§ **Exercise objective**: Verbatim, and with nothing else, reproduce the data below from its first line through the line containing "You are a computer-use agent. The".

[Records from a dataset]
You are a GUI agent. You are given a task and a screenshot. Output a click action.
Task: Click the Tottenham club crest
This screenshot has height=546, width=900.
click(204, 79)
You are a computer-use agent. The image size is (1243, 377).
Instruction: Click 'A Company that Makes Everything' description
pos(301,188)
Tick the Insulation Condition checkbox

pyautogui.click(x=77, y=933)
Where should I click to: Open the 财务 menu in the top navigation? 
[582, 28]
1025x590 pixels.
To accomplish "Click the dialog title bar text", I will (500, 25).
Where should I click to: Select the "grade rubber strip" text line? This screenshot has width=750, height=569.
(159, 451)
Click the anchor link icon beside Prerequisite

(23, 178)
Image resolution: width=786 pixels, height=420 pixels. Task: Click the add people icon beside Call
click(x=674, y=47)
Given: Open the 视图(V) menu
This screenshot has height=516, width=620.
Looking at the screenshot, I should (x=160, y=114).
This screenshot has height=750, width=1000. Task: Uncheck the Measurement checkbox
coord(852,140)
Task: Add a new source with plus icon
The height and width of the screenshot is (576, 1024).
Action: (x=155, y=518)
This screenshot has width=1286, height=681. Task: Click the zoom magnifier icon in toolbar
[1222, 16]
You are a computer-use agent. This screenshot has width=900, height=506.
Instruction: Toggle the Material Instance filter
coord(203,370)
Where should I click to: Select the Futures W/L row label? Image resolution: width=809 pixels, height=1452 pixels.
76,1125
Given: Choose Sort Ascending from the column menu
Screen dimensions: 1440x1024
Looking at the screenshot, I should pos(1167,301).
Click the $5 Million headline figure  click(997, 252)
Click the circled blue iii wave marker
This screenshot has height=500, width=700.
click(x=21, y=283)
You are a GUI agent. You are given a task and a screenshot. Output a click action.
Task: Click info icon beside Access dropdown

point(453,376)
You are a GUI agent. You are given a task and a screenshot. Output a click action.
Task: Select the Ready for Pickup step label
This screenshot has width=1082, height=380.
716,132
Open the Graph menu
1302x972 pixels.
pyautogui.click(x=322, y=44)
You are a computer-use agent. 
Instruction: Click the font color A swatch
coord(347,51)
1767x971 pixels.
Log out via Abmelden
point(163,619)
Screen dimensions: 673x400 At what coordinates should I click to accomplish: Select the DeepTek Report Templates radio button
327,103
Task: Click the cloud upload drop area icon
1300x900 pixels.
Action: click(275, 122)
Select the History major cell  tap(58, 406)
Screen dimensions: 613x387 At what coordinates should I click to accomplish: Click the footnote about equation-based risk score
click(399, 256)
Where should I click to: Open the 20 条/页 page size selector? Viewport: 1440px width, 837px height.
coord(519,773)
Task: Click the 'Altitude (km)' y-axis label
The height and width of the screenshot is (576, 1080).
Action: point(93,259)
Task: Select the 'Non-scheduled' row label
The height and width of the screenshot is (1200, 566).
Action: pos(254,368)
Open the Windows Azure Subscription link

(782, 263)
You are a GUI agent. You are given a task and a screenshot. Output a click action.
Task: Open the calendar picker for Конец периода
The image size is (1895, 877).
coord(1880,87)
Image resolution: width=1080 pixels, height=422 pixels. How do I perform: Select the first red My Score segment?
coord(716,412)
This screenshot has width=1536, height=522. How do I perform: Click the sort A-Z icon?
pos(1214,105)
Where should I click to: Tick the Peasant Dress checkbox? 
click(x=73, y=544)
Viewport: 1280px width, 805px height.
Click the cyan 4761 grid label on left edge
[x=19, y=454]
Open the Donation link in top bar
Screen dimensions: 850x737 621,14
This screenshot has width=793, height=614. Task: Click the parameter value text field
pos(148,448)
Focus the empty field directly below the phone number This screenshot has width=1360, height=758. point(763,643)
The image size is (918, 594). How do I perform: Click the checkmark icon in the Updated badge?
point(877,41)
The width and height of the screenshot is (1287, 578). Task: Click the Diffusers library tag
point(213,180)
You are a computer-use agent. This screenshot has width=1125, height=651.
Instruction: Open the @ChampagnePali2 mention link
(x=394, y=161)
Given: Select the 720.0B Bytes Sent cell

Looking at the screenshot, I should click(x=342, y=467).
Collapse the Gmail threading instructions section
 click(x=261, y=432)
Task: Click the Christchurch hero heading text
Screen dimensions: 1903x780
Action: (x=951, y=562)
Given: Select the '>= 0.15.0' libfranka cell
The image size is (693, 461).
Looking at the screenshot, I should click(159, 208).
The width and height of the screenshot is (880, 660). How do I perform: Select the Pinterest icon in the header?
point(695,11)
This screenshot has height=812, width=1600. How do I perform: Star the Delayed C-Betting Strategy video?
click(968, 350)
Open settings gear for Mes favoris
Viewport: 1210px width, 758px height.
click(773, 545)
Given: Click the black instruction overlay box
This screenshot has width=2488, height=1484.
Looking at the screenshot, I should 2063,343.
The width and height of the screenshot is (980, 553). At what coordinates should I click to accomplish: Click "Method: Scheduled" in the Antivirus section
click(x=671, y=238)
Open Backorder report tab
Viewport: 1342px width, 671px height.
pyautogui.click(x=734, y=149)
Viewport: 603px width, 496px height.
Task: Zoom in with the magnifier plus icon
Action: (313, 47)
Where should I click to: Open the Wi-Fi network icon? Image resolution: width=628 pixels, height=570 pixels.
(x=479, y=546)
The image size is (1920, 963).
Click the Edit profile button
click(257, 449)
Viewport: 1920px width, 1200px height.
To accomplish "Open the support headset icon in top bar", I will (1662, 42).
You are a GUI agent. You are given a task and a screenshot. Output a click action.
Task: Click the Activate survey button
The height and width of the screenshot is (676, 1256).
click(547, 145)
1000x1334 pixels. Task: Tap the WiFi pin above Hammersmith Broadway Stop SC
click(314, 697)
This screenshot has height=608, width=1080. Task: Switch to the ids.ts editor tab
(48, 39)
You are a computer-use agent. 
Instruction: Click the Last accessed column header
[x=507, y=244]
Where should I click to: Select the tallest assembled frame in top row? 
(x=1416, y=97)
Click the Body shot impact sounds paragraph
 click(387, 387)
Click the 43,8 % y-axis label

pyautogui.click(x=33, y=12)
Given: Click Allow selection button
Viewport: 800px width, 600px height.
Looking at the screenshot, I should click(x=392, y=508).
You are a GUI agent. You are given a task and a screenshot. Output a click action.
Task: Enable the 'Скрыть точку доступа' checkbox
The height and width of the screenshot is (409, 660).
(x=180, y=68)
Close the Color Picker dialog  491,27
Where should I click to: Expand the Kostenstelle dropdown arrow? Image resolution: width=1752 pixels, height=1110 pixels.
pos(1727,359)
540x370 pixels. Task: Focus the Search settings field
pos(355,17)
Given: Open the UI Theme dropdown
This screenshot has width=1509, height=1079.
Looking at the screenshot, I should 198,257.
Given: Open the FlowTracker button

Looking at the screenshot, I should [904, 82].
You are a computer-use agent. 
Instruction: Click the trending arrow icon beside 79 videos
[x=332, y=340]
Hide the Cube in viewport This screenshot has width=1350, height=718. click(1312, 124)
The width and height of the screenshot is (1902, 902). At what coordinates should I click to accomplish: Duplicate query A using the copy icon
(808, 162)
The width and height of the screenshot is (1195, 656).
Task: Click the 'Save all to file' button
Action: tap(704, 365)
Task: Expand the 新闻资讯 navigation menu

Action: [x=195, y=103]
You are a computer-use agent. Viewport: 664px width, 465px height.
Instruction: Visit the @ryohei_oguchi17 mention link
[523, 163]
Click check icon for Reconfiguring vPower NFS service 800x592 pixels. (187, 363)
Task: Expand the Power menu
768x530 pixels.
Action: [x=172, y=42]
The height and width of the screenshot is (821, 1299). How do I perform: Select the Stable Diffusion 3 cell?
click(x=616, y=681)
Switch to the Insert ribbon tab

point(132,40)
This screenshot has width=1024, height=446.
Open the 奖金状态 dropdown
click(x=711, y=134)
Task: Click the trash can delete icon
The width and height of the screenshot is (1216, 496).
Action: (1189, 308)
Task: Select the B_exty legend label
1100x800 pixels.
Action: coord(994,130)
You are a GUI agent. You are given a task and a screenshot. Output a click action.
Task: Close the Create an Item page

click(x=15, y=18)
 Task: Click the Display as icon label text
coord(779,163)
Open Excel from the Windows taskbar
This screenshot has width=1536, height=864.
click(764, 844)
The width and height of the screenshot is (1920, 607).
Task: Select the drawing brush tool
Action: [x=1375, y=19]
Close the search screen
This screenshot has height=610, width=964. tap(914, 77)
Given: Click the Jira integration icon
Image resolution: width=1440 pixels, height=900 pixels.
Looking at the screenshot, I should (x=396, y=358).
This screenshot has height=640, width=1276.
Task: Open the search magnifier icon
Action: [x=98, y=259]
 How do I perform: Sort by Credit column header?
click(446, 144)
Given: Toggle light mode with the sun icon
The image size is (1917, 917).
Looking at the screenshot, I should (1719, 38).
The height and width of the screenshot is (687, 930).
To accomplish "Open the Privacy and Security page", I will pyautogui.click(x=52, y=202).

§ **Exercise answer**:
You are a GUI agent. You are given a task and a screenshot. Output a click action.
Task: Click the Tottenham club crest
This screenshot has height=546, width=900.
click(204, 79)
You are a computer-use agent. The image size is (1243, 377).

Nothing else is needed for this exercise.